For example, 65 million years ago an asteroid, huge meteor or comet did
strike the Yucatan peninsula, initiating a global disaster that ended
the Mesozoic era and the reign of the dinosaurs, a species that had
thrived for tens of millions of years.
More mysteriously and much more recently, on June 30, 1908 something
fell from the sky onto the tundra of Tunguska in Siberia, destroying
forests, starting massive fires, and sending an atmospheric pressure
wave that registered on barometers around the world. Was it a meteor? A
comet? A tiny black hole? No remnant has ever been found, so we still
don't know what kind of cosmic bullet the Earth dodged that day.

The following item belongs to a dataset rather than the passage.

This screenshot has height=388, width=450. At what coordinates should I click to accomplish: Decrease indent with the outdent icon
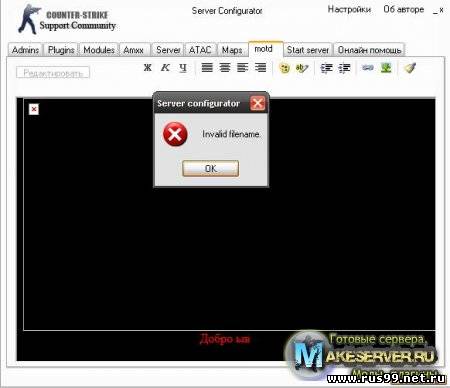326,68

If a neighboring star in our Milky Way were to explode and become a
supernova, the Earth and entire Solar System would be unable to weather
the cosmic storm. Before the light reached us, the gamma ray burst from
the explosion would pummel the facing side of the Earth with enough
energy to destroy all life on the surface. There is concern, in fact,
that the star Betelgeuse, aka Alpha Orionis, might be the most likely
red supergiant star in our sky that could blow up in our global face.
Farther afield in deep space, astronomers witness worlds ending every
day. It's hard to tell sometimes from reading the science news articles
how long ago those worlds ended, but with the Hubble telescope, with
the Spitzer telescope, and with the Kepler telescope, astronomers are
recording the death of stars as they explode and become supernovas.
Astronomers also are observing X-ray bursts that may be attributed to
large bodies being sucked into black holes. This makes for exciting
science news reporting, but it's not too compelling on the evening
news.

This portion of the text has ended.